What is required: Scan the records below for the string "Expand" and return every line where it appears.
+++ Records for the task +++
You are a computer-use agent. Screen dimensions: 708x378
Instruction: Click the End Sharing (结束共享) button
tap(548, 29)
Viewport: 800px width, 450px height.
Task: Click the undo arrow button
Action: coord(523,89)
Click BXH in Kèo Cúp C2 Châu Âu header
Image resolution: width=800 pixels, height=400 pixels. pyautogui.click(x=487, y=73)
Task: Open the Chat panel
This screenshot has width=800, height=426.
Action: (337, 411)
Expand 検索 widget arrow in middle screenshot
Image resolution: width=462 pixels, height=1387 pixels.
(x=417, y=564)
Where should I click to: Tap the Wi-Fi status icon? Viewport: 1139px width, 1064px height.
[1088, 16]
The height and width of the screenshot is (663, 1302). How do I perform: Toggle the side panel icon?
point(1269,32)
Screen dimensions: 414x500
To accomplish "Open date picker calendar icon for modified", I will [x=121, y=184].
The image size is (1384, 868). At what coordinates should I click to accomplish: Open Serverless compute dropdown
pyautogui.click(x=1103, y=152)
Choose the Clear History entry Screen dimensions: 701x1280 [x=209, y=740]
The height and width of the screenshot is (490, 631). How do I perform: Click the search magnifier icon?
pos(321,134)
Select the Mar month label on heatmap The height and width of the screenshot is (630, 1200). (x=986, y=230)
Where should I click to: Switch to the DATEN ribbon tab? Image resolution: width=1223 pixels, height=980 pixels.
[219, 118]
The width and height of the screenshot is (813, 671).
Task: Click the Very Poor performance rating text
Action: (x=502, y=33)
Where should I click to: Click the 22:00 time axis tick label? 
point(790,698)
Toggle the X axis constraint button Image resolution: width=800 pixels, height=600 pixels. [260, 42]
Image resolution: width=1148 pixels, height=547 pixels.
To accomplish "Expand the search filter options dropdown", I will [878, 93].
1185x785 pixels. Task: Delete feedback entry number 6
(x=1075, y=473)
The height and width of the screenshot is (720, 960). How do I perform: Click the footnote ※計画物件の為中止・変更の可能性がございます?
+++
Expected answer:
Expand 検索 widget arrow in middle screenshot
To accomplish "Expand the search filter options dropdown", I will [878, 93].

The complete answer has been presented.